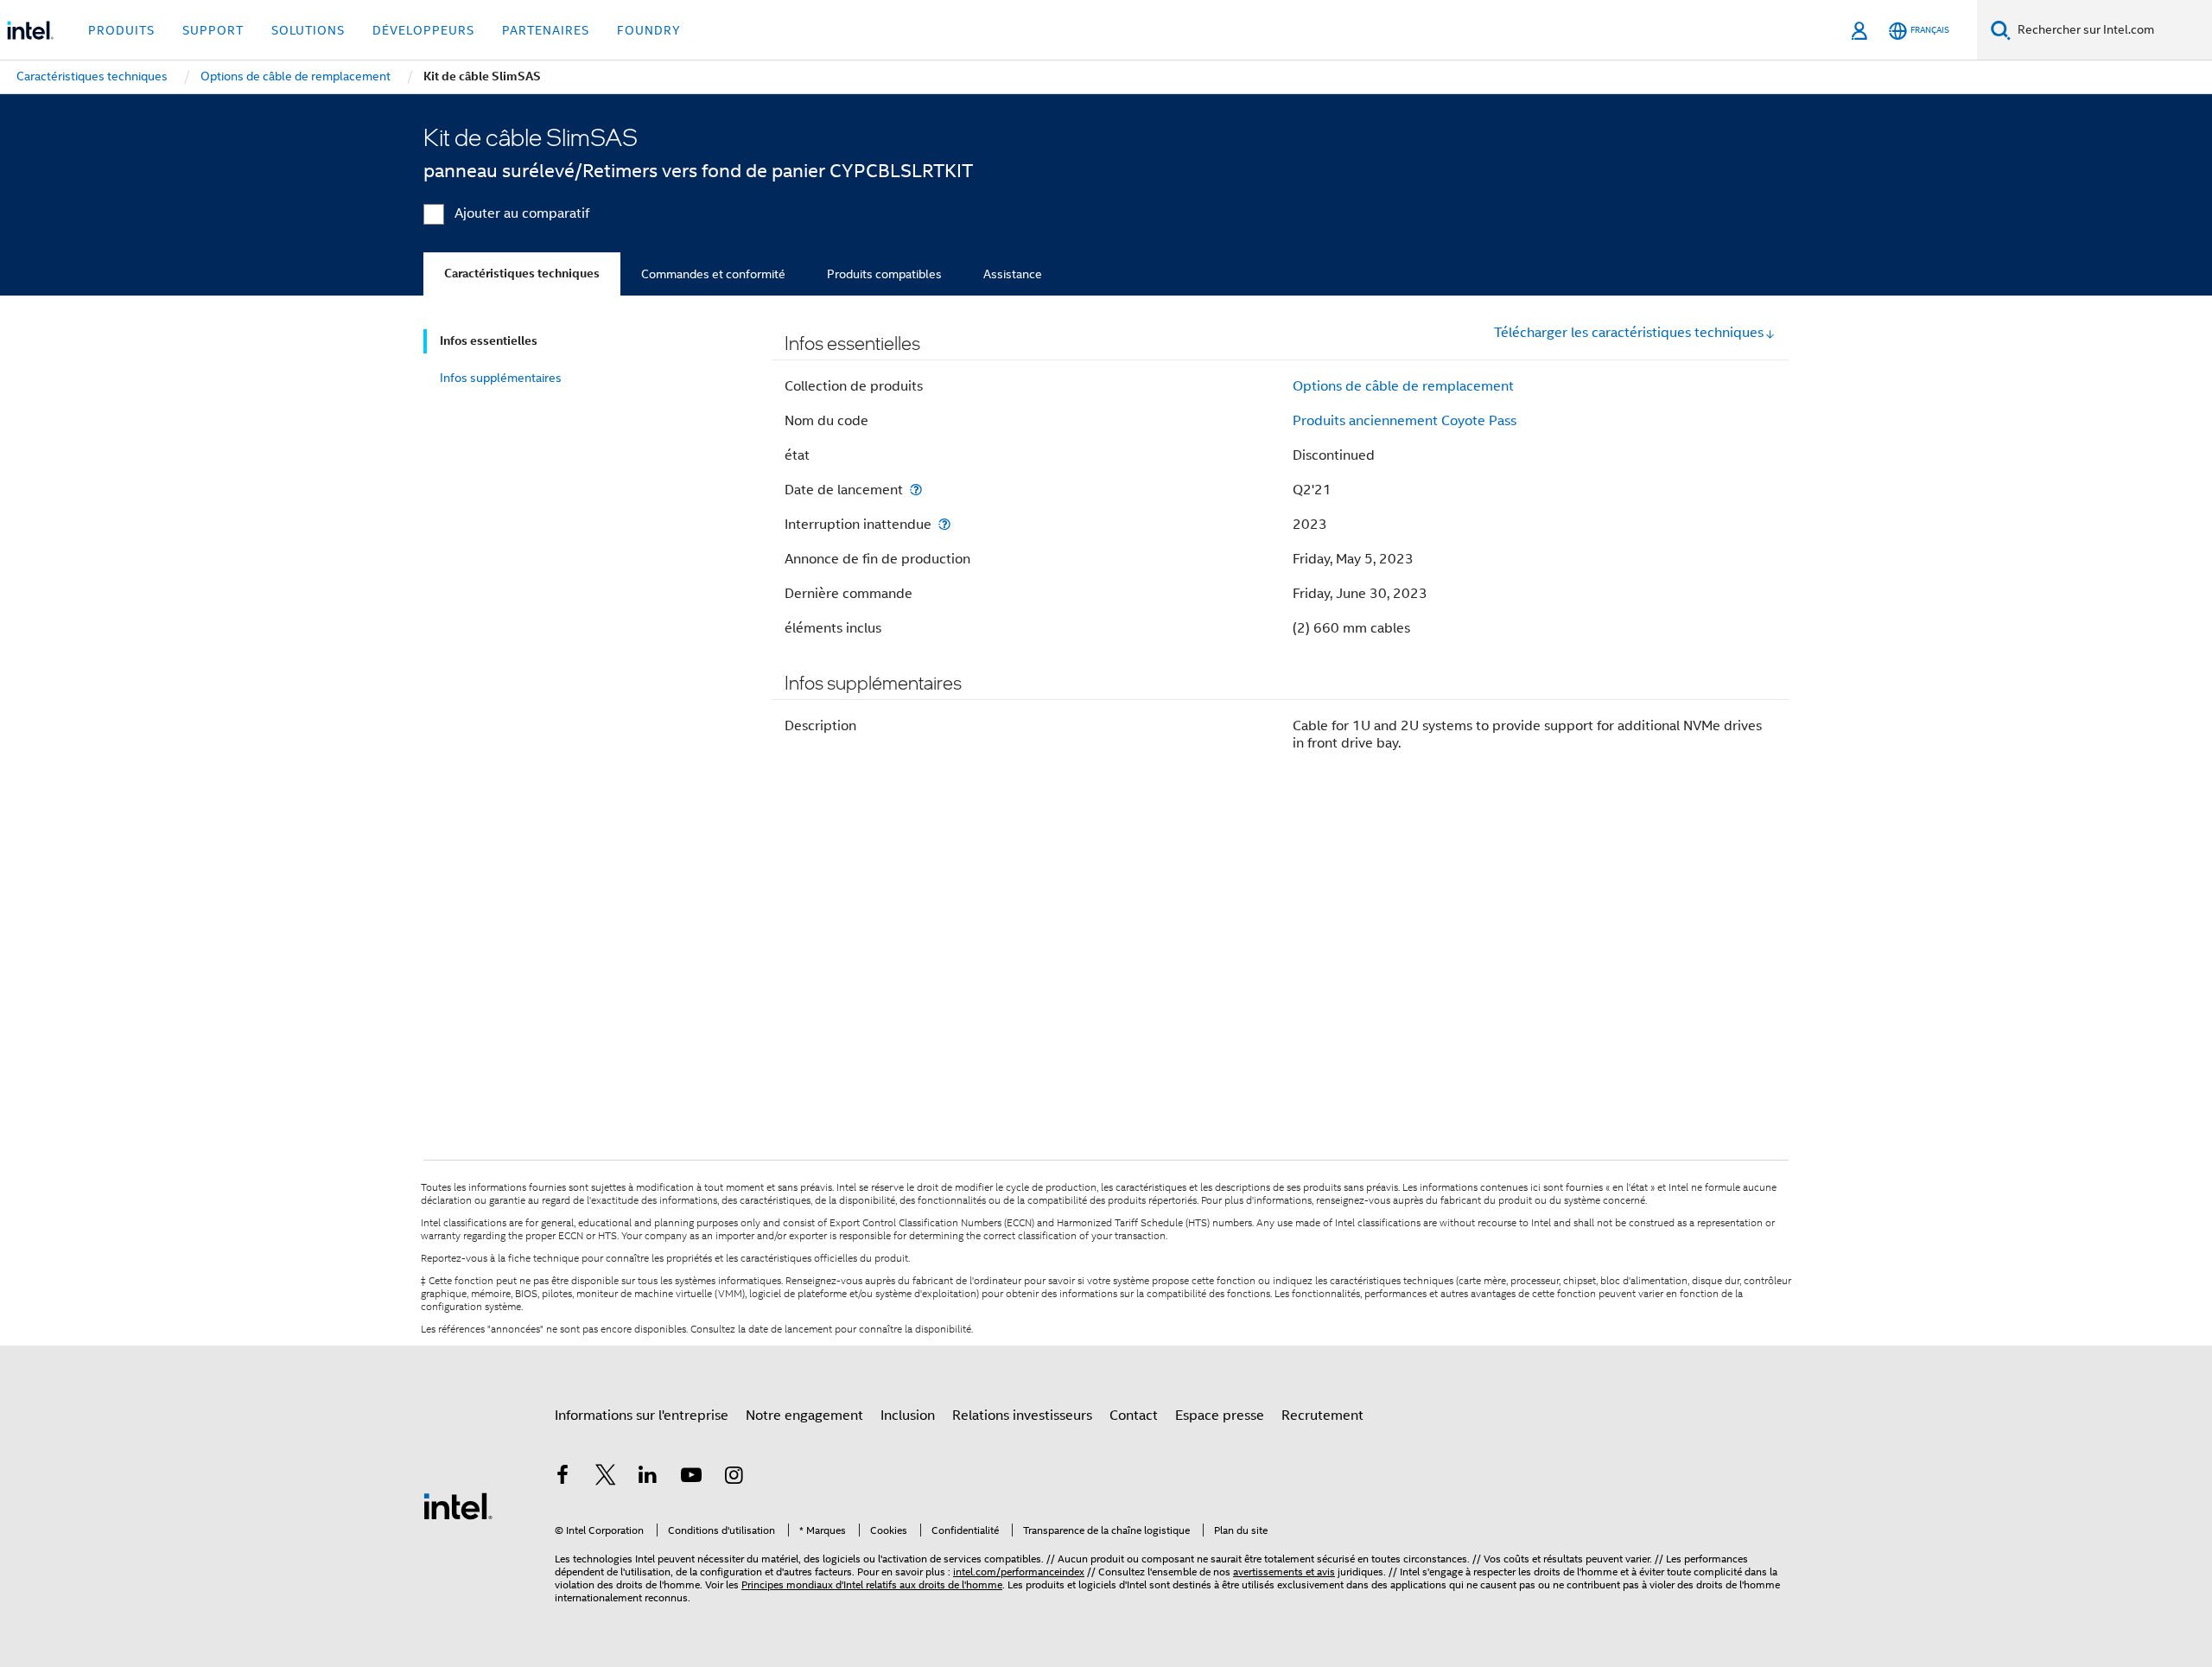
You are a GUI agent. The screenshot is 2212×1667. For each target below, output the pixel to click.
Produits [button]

▬▬▬

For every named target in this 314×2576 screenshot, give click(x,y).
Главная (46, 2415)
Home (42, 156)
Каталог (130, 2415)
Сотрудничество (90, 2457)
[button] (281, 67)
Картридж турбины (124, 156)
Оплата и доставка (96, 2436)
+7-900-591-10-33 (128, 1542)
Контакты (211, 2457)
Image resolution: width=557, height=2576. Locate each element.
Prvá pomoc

▬▬▬

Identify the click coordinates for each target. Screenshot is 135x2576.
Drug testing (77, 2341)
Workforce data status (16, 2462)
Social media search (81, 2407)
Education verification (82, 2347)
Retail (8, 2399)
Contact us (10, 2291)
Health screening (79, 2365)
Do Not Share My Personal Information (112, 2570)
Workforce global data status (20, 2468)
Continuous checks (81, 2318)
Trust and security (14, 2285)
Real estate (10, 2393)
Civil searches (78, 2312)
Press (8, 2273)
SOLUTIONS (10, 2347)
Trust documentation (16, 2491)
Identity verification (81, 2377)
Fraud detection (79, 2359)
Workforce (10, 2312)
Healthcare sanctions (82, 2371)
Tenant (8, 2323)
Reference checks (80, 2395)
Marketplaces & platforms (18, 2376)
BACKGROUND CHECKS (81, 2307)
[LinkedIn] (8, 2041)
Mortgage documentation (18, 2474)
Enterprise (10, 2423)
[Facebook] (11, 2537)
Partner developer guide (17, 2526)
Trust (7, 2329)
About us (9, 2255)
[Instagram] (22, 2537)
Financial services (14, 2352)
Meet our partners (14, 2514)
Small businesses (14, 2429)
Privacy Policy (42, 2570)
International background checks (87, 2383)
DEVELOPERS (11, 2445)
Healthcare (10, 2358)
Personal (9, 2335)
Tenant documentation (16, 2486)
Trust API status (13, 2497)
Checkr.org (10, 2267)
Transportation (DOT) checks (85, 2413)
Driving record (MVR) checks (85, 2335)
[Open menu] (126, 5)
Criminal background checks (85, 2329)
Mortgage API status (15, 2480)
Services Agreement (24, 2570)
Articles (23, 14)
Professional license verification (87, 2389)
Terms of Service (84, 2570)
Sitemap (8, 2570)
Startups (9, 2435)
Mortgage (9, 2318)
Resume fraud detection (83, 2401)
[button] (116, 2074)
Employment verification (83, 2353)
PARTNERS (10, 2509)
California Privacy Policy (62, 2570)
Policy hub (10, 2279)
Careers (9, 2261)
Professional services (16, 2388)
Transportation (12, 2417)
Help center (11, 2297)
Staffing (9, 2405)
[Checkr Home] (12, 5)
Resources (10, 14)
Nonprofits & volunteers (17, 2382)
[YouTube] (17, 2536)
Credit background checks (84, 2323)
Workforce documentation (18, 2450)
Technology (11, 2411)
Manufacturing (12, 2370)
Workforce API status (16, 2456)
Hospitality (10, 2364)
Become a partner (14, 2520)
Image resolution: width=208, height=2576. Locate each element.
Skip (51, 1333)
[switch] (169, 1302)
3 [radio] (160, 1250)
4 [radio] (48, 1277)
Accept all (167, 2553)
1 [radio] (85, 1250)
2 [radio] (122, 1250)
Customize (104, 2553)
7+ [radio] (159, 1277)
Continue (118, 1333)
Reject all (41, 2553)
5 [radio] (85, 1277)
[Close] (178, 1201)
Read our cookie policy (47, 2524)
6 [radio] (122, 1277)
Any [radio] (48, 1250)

▬▬▬

What to produce: Show the lines of the entries that include the string "documentation", copying each in full.

Output of the task:
Trust documentation (16, 2491)
Mortgage documentation (18, 2474)
Tenant documentation (16, 2486)
Workforce documentation (18, 2450)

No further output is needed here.